Reprint the whole of the data exactly.
━━━━━━━━━━━━━━━━━━━━
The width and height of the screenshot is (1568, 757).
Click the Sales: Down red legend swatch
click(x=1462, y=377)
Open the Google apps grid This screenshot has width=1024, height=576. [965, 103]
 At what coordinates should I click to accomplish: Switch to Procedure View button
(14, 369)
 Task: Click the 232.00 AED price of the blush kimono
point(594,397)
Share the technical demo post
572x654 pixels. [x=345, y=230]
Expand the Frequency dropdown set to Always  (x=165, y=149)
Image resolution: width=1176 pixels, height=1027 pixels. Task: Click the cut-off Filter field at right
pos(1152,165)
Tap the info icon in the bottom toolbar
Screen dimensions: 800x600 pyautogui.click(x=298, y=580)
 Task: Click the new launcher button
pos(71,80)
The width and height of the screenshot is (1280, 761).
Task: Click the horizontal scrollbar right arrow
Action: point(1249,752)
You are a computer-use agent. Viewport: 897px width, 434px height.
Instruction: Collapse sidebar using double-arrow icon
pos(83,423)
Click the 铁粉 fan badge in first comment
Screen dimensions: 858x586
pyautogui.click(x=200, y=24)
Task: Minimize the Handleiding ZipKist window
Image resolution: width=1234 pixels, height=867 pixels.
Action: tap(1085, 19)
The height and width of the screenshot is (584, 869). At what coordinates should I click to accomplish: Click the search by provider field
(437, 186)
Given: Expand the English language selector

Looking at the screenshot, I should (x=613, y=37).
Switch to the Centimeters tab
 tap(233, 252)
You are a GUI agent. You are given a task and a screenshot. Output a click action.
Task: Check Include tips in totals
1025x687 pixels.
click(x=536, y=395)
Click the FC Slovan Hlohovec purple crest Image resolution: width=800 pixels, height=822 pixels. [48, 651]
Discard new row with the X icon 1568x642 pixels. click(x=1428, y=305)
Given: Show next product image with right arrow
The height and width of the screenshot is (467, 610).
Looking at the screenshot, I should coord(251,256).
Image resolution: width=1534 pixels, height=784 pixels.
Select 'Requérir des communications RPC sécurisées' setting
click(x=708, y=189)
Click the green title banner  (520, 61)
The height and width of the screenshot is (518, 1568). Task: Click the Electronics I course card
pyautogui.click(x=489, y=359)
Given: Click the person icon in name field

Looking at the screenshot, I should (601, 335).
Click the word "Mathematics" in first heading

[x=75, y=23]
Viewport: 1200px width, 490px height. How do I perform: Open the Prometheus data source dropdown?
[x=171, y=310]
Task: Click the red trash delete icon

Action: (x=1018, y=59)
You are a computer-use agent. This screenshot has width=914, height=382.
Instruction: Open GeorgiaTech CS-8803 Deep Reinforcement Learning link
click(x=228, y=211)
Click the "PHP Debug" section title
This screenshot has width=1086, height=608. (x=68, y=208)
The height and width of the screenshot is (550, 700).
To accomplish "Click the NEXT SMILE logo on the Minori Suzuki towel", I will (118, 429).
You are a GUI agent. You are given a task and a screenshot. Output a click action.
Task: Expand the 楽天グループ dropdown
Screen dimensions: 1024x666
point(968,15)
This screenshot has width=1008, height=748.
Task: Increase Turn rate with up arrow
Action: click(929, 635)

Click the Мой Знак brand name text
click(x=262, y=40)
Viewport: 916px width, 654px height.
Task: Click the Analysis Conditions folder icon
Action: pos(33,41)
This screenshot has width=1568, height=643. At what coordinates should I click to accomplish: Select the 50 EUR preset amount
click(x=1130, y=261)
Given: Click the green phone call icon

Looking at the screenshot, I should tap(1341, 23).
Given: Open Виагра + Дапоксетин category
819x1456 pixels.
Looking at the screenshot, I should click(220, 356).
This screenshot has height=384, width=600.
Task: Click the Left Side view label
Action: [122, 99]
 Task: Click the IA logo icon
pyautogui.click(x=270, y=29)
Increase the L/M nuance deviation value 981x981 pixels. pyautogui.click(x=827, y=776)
━━━━━━━━━━━━━━━━━━━━
Exercise solution:
The width and height of the screenshot is (1568, 757).
Click the Sales: Down red legend swatch
click(x=1462, y=377)
Open the Google apps grid This screenshot has width=1024, height=576. [965, 103]
 At what coordinates should I click to accomplish: Switch to Procedure View button
(14, 369)
 Task: Click the 232.00 AED price of the blush kimono
point(594,397)
Share the technical demo post
572x654 pixels. [x=345, y=230]
Expand the Frequency dropdown set to Always  (x=165, y=149)
Image resolution: width=1176 pixels, height=1027 pixels. Task: Click the cut-off Filter field at right
pos(1152,165)
Tap the info icon in the bottom toolbar
Screen dimensions: 800x600 pyautogui.click(x=298, y=580)
 Task: Click the new launcher button
pos(71,80)
The width and height of the screenshot is (1280, 761).
Task: Click the horizontal scrollbar right arrow
Action: point(1249,752)
You are a computer-use agent. Viewport: 897px width, 434px height.
Instruction: Collapse sidebar using double-arrow icon
pos(83,423)
Click the 铁粉 fan badge in first comment
Screen dimensions: 858x586
pyautogui.click(x=200, y=24)
Task: Minimize the Handleiding ZipKist window
Image resolution: width=1234 pixels, height=867 pixels.
Action: tap(1085, 19)
The height and width of the screenshot is (584, 869). At what coordinates should I click to accomplish: Click the search by provider field
(437, 186)
Given: Expand the English language selector

Looking at the screenshot, I should (x=613, y=37).
Switch to the Centimeters tab
 tap(233, 252)
You are a GUI agent. You are given a task and a screenshot. Output a click action.
Task: Check Include tips in totals
1025x687 pixels.
click(x=536, y=395)
Click the FC Slovan Hlohovec purple crest Image resolution: width=800 pixels, height=822 pixels. [48, 651]
Discard new row with the X icon 1568x642 pixels. click(x=1428, y=305)
Given: Show next product image with right arrow
The height and width of the screenshot is (467, 610).
Looking at the screenshot, I should coord(251,256).
Image resolution: width=1534 pixels, height=784 pixels.
Select 'Requérir des communications RPC sécurisées' setting
click(x=708, y=189)
Click the green title banner  (520, 61)
The height and width of the screenshot is (518, 1568). Task: Click the Electronics I course card
pyautogui.click(x=489, y=359)
Given: Click the person icon in name field

Looking at the screenshot, I should (601, 335).
Click the word "Mathematics" in first heading

[x=75, y=23]
Viewport: 1200px width, 490px height. How do I perform: Open the Prometheus data source dropdown?
[x=171, y=310]
Task: Click the red trash delete icon

Action: (x=1018, y=59)
You are a computer-use agent. This screenshot has width=914, height=382.
Instruction: Open GeorgiaTech CS-8803 Deep Reinforcement Learning link
click(x=228, y=211)
Click the "PHP Debug" section title
This screenshot has width=1086, height=608. (x=68, y=208)
The height and width of the screenshot is (550, 700).
To accomplish "Click the NEXT SMILE logo on the Minori Suzuki towel", I will (118, 429).
You are a GUI agent. You are given a task and a screenshot. Output a click action.
Task: Expand the 楽天グループ dropdown
Screen dimensions: 1024x666
point(968,15)
This screenshot has width=1008, height=748.
Task: Increase Turn rate with up arrow
Action: click(929, 635)

Click the Мой Знак brand name text
click(x=262, y=40)
Viewport: 916px width, 654px height.
Task: Click the Analysis Conditions folder icon
Action: pos(33,41)
This screenshot has width=1568, height=643. At what coordinates should I click to accomplish: Select the 50 EUR preset amount
click(x=1130, y=261)
Given: Click the green phone call icon

Looking at the screenshot, I should tap(1341, 23).
Given: Open Виагра + Дапоксетин category
819x1456 pixels.
Looking at the screenshot, I should click(220, 356).
This screenshot has height=384, width=600.
Task: Click the Left Side view label
Action: [122, 99]
 Task: Click the IA logo icon
pyautogui.click(x=270, y=29)
Increase the L/M nuance deviation value 981x981 pixels. pyautogui.click(x=827, y=776)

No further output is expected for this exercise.